Marie telle que vous ne l’avez jamais vue – Interview

La chroniqueuse Estelle Roure a interviewé Anne Soupa et Sylvaine Landrivon à l’occasion de la parution de leur livre « Marie telle que vous ne l’avez jamais vue » (Ed. Salvator).


La bibliste Anne Soupa et la théologienne Sylvaine Landrivon publient un excellent ouvrage qui part à la découverte de Marie, et la réhabilite dans toute sa vérité exégétique, parfois loin des discours officiels. Rencontre avec les autrices.

Pourquoi s’attaquer au monument « Marie »? Quelle nécessité aujourd’hui ? 

Sylvaine Landrivon (SL) : Aborder la figure de Marie n’a pas été pour moi une préoccupation immédiate, tant les approches me semblaient minées de présupposés, de préjugés, et de tabous entachés du sang des guerres de religion. Mais derrière celle que l’on nomme « reine du ciel », que l’on « prie à genoux », se cache une femme prophétesse et disciple susceptible de rassembler l’Église. Mais la découvrir telle qu’elle est vraiment, permet, au terme, de rompre la scission artificielle et outrancière qui oppose un schéma marial qui représenterait l’Église passive, féminine, « épouse », à la référence « pétrinienne » symbolisant l’autorité virile, sous la houlette cléricale de Pierre. C’est une démarche exigeante et enthousiasmante.
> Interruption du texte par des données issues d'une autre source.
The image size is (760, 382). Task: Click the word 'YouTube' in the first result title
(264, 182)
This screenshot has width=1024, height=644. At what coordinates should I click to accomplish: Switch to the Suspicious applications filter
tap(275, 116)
Anne Soupa (AS) : Il m’a fallu d’abord aimer Marie. Surmonter le rejet des femmes d’aujourd’hui devant les images à la fois sucrées et incohérentes qui font d’elle une potiche, mais toute-puissante, une femme, mais sans le corps d’une femme, pour me rendre proche de Marie. Aurait-elle quelque chose à me dire, elle qui la première, a suivi Jésus ? Connaîtrait-elle le chemin qui mène à lui ? Mais ce qui a achevé de me convaincre, c’est mon histoire aux côtés des femmes catholiques. J’ai appris à voir combien Marie était le bras armé de la domination masculine catholique sur les femmes. Á partir de ce moment-là, la conscience d’une responsabilité envers nous toutes et envers l’Évangile m’a poussée à entrer, avec Sylvaine, dans un projet d’écriture.

Dans votre ouvrage, vous commencez par « déconstruire » Marie. Déconstruire est un terme très à la mode ; alors qu’est-ce à dire ?
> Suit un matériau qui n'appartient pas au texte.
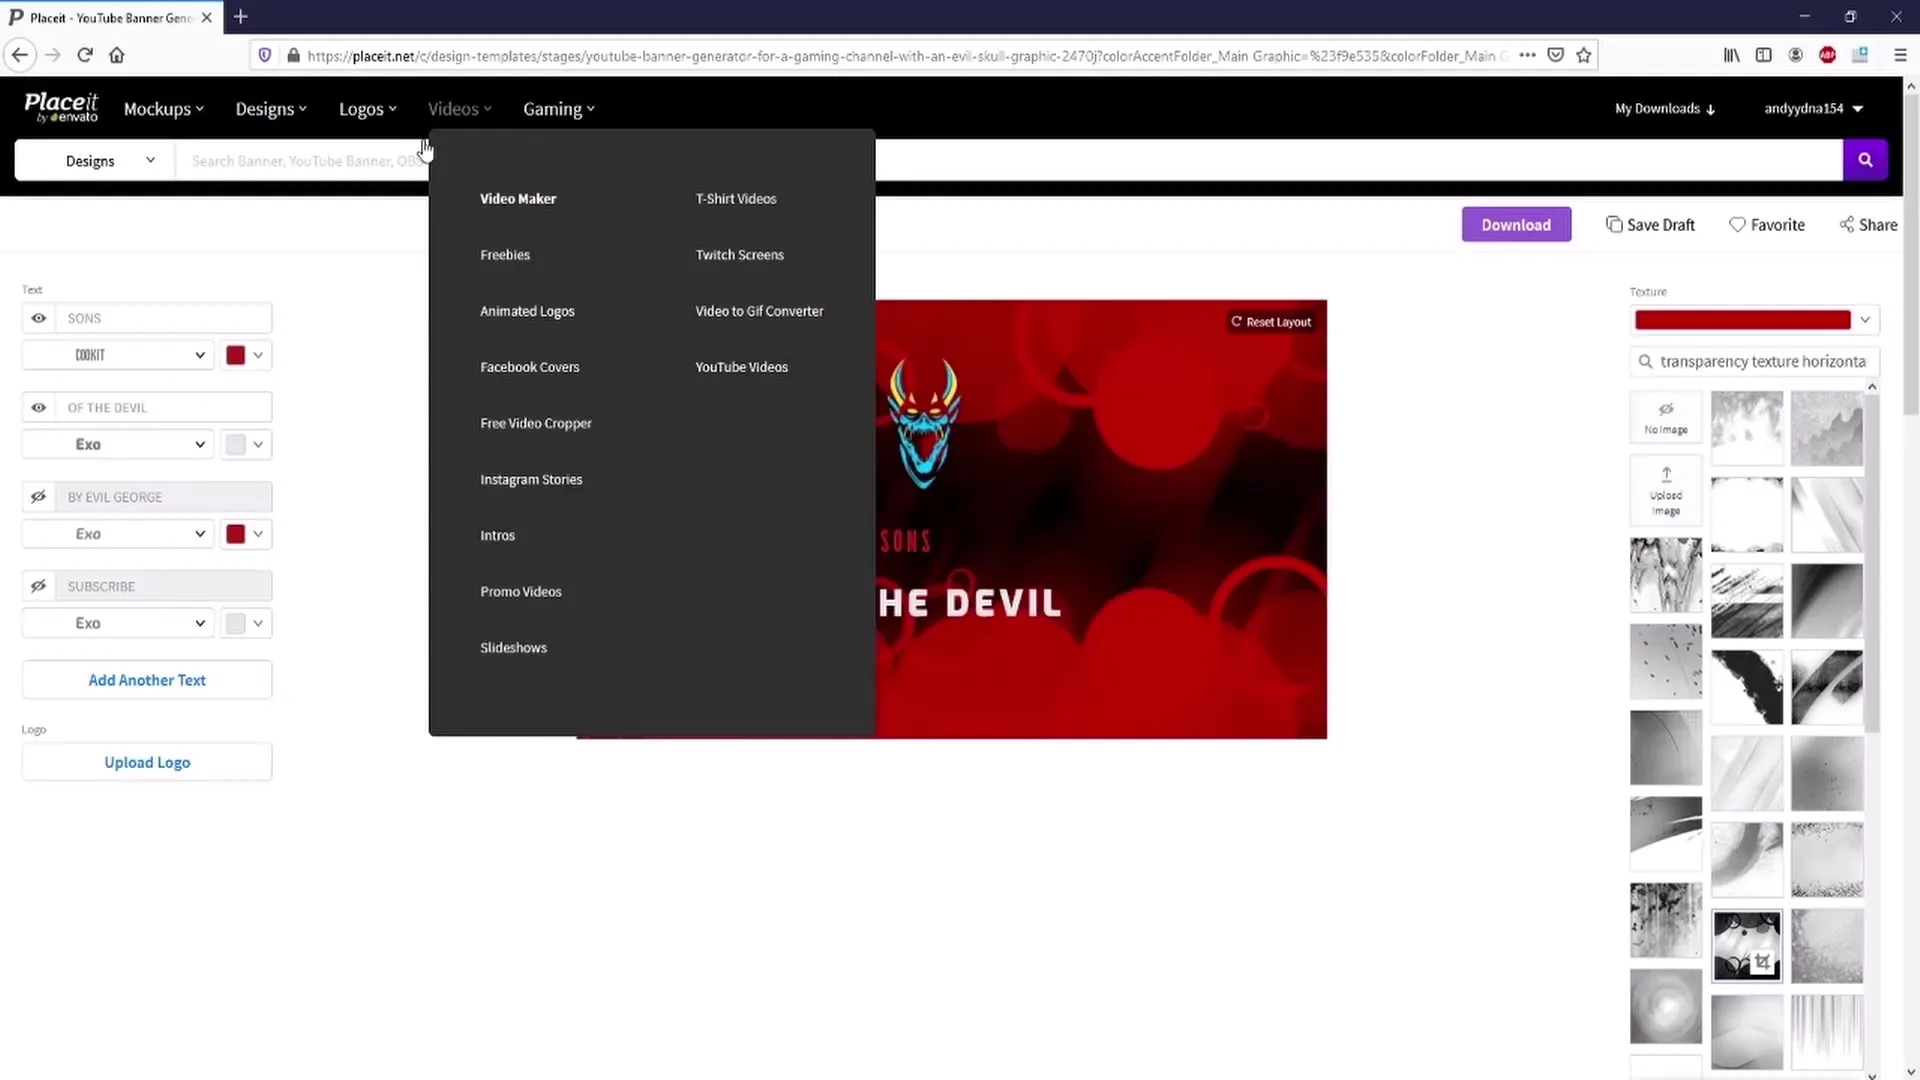Click the Add Another Text button

point(146,679)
SL : La piété mariale a étouffé la femme exemplaire qu’est la mère de Jésus dans les évangiles, l’idée nous est venue de « déconstruire » le personnage factice élaboré par la tradition. Non pas pour dénigrer Marie, mais avec l’intention de retrouver, sous les caricatures patriarcales de LA femme fantasmée selon une idéalisation maternelle, celle qu’il convient de suivre sur le chemin de son Fils, avec son audace et son énergie.

AS : Nous avons simplement lu les évangiles… et de très près. Alors, le gouffre nous est apparu, faisant mieux ressortir la stratégie de l’Église autour des images. L’image de Marie qui s’est forgée au cours des siècles a maltraité la figure évangélique. Marie est devenue la résultante de deux impératifs non contradictoires : la piété populaire qui voulait une image de consolation devant le malheur, et l’institution qui voulait une figure silencieuse et soumise. Marie est devenue le modèle de la chrétienne « à sa place ». Déconstruire est devenu un devoir.

Quelles cases dans lesquelles la Tradition de l’Eglise a enfermé Marie, vous semblent les plus insupportables et/ou les plus fausses ? 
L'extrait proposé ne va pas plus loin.